___ TASK INPUTS
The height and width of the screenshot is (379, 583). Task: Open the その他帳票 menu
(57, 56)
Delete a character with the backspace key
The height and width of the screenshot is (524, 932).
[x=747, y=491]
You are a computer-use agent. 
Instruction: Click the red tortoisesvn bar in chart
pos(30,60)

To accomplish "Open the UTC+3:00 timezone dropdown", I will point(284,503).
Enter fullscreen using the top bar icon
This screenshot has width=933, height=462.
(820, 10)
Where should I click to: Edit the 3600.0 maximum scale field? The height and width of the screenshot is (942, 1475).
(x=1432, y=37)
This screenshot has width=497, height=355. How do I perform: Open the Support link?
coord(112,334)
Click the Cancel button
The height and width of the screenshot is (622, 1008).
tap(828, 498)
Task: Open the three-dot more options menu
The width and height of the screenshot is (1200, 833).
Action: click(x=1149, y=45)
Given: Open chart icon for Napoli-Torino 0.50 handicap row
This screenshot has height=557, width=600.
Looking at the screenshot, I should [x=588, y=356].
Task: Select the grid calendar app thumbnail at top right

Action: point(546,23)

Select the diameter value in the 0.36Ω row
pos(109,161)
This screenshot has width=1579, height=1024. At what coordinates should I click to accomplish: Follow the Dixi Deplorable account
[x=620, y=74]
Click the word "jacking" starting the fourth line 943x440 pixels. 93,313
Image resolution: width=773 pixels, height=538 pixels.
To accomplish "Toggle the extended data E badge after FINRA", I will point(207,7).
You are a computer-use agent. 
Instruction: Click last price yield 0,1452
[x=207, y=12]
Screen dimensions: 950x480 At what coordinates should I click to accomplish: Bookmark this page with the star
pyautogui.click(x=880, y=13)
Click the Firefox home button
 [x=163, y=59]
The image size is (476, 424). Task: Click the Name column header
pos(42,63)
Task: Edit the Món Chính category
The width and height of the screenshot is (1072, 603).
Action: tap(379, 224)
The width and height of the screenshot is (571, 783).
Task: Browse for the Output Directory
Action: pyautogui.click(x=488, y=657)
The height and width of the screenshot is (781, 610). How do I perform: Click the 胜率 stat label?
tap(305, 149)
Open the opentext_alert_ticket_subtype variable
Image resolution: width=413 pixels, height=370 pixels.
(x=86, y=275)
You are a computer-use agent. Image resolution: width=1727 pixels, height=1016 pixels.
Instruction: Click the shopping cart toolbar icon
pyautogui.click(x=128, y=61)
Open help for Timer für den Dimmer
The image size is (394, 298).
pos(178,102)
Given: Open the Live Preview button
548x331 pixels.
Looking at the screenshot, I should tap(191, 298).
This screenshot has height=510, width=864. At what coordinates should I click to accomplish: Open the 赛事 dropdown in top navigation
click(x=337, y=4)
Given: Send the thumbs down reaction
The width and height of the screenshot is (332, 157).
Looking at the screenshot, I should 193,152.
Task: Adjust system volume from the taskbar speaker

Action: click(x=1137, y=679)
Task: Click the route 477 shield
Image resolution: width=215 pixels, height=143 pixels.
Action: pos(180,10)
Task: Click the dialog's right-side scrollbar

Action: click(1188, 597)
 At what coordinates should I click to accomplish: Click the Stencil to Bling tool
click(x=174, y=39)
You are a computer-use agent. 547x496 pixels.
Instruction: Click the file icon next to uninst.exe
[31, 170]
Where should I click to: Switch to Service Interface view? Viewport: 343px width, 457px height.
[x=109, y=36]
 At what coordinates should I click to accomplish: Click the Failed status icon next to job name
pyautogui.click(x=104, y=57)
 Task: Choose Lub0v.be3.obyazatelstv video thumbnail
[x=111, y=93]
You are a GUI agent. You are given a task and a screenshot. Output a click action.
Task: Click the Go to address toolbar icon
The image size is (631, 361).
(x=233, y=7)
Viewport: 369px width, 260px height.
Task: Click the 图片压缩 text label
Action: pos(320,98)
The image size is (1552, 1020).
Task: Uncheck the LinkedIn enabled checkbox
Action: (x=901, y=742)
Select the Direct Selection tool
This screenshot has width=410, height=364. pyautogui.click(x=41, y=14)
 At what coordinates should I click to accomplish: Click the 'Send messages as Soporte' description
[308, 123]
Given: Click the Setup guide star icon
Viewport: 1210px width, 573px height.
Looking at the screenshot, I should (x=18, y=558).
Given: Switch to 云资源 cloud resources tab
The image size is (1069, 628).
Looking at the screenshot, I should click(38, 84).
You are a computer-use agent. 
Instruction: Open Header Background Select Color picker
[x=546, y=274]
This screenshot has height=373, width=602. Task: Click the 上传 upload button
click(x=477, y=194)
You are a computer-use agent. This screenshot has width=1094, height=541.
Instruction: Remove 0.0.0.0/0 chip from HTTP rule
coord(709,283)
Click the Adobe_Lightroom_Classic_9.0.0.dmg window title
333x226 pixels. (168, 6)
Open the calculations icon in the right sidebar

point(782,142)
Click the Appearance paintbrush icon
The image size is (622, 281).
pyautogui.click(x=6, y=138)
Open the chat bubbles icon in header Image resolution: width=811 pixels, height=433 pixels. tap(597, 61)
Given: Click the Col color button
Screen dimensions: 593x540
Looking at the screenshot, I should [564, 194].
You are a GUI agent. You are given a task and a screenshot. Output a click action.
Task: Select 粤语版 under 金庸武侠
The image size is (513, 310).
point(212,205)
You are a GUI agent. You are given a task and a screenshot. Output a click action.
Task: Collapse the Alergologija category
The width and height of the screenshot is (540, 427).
______
YOUR INSTRUCTIONS:
Preserving every character, copy the records above out again.

WRITTEN RESPONSE:
The height and width of the screenshot is (379, 583). Task: Open the その他帳票 menu
(57, 56)
Delete a character with the backspace key
The height and width of the screenshot is (524, 932).
[x=747, y=491]
You are a computer-use agent. 
Instruction: Click the red tortoisesvn bar in chart
pos(30,60)

To accomplish "Open the UTC+3:00 timezone dropdown", I will point(284,503).
Enter fullscreen using the top bar icon
This screenshot has width=933, height=462.
(820, 10)
Where should I click to: Edit the 3600.0 maximum scale field? The height and width of the screenshot is (942, 1475).
(x=1432, y=37)
This screenshot has width=497, height=355. How do I perform: Open the Support link?
coord(112,334)
Click the Cancel button
The height and width of the screenshot is (622, 1008).
tap(828, 498)
Task: Open the three-dot more options menu
The width and height of the screenshot is (1200, 833).
Action: click(x=1149, y=45)
Given: Open chart icon for Napoli-Torino 0.50 handicap row
This screenshot has height=557, width=600.
Looking at the screenshot, I should [x=588, y=356].
Task: Select the grid calendar app thumbnail at top right

Action: point(546,23)

Select the diameter value in the 0.36Ω row
pos(109,161)
This screenshot has width=1579, height=1024. At what coordinates should I click to accomplish: Follow the Dixi Deplorable account
[x=620, y=74]
Click the word "jacking" starting the fourth line 943x440 pixels. 93,313
Image resolution: width=773 pixels, height=538 pixels.
To accomplish "Toggle the extended data E badge after FINRA", I will point(207,7).
You are a computer-use agent. 
Instruction: Click last price yield 0,1452
[x=207, y=12]
Screen dimensions: 950x480 At what coordinates should I click to accomplish: Bookmark this page with the star
pyautogui.click(x=880, y=13)
Click the Firefox home button
 [x=163, y=59]
The image size is (476, 424). Task: Click the Name column header
pos(42,63)
Task: Edit the Món Chính category
The width and height of the screenshot is (1072, 603).
Action: tap(379, 224)
The width and height of the screenshot is (571, 783).
Task: Browse for the Output Directory
Action: pyautogui.click(x=488, y=657)
The height and width of the screenshot is (781, 610). How do I perform: Click the 胜率 stat label?
tap(305, 149)
Open the opentext_alert_ticket_subtype variable
Image resolution: width=413 pixels, height=370 pixels.
(x=86, y=275)
You are a computer-use agent. Image resolution: width=1727 pixels, height=1016 pixels.
Instruction: Click the shopping cart toolbar icon
pyautogui.click(x=128, y=61)
Open help for Timer für den Dimmer
The image size is (394, 298).
pos(178,102)
Given: Open the Live Preview button
548x331 pixels.
Looking at the screenshot, I should tap(191, 298).
This screenshot has height=510, width=864. At what coordinates should I click to accomplish: Open the 赛事 dropdown in top navigation
click(x=337, y=4)
Given: Send the thumbs down reaction
The width and height of the screenshot is (332, 157).
Looking at the screenshot, I should 193,152.
Task: Adjust system volume from the taskbar speaker

Action: click(x=1137, y=679)
Task: Click the route 477 shield
Image resolution: width=215 pixels, height=143 pixels.
Action: pos(180,10)
Task: Click the dialog's right-side scrollbar

Action: click(1188, 597)
 At what coordinates should I click to accomplish: Click the Stencil to Bling tool
click(x=174, y=39)
You are a computer-use agent. 547x496 pixels.
Instruction: Click the file icon next to uninst.exe
[31, 170]
Where should I click to: Switch to Service Interface view? Viewport: 343px width, 457px height.
[x=109, y=36]
 At what coordinates should I click to accomplish: Click the Failed status icon next to job name
pyautogui.click(x=104, y=57)
 Task: Choose Lub0v.be3.obyazatelstv video thumbnail
[x=111, y=93]
You are a GUI agent. You are given a task and a screenshot. Output a click action.
Task: Click the Go to address toolbar icon
The image size is (631, 361).
(x=233, y=7)
Viewport: 369px width, 260px height.
Task: Click the 图片压缩 text label
Action: pos(320,98)
The image size is (1552, 1020).
Task: Uncheck the LinkedIn enabled checkbox
Action: (x=901, y=742)
Select the Direct Selection tool
This screenshot has width=410, height=364. pyautogui.click(x=41, y=14)
 At what coordinates should I click to accomplish: Click the 'Send messages as Soporte' description
[308, 123]
Given: Click the Setup guide star icon
Viewport: 1210px width, 573px height.
Looking at the screenshot, I should (x=18, y=558).
Given: Switch to 云资源 cloud resources tab
The image size is (1069, 628).
Looking at the screenshot, I should click(38, 84).
You are a computer-use agent. 
Instruction: Open Header Background Select Color picker
[x=546, y=274]
This screenshot has height=373, width=602. Task: Click the 上传 upload button
click(x=477, y=194)
You are a computer-use agent. This screenshot has width=1094, height=541.
Instruction: Remove 0.0.0.0/0 chip from HTTP rule
coord(709,283)
Click the Adobe_Lightroom_Classic_9.0.0.dmg window title
333x226 pixels. (168, 6)
Open the calculations icon in the right sidebar

point(782,142)
Click the Appearance paintbrush icon
The image size is (622, 281).
pyautogui.click(x=6, y=138)
Open the chat bubbles icon in header Image resolution: width=811 pixels, height=433 pixels. tap(597, 61)
Given: Click the Col color button
Screen dimensions: 593x540
Looking at the screenshot, I should [564, 194].
You are a GUI agent. You are given a task and a screenshot. Output a click action.
Task: Select 粤语版 under 金庸武侠
The image size is (513, 310).
point(212,205)
You are a GUI agent. You are given a task and a screenshot. Output a click action.
Task: Collapse the Alergologija category
The width and height of the screenshot is (540, 427).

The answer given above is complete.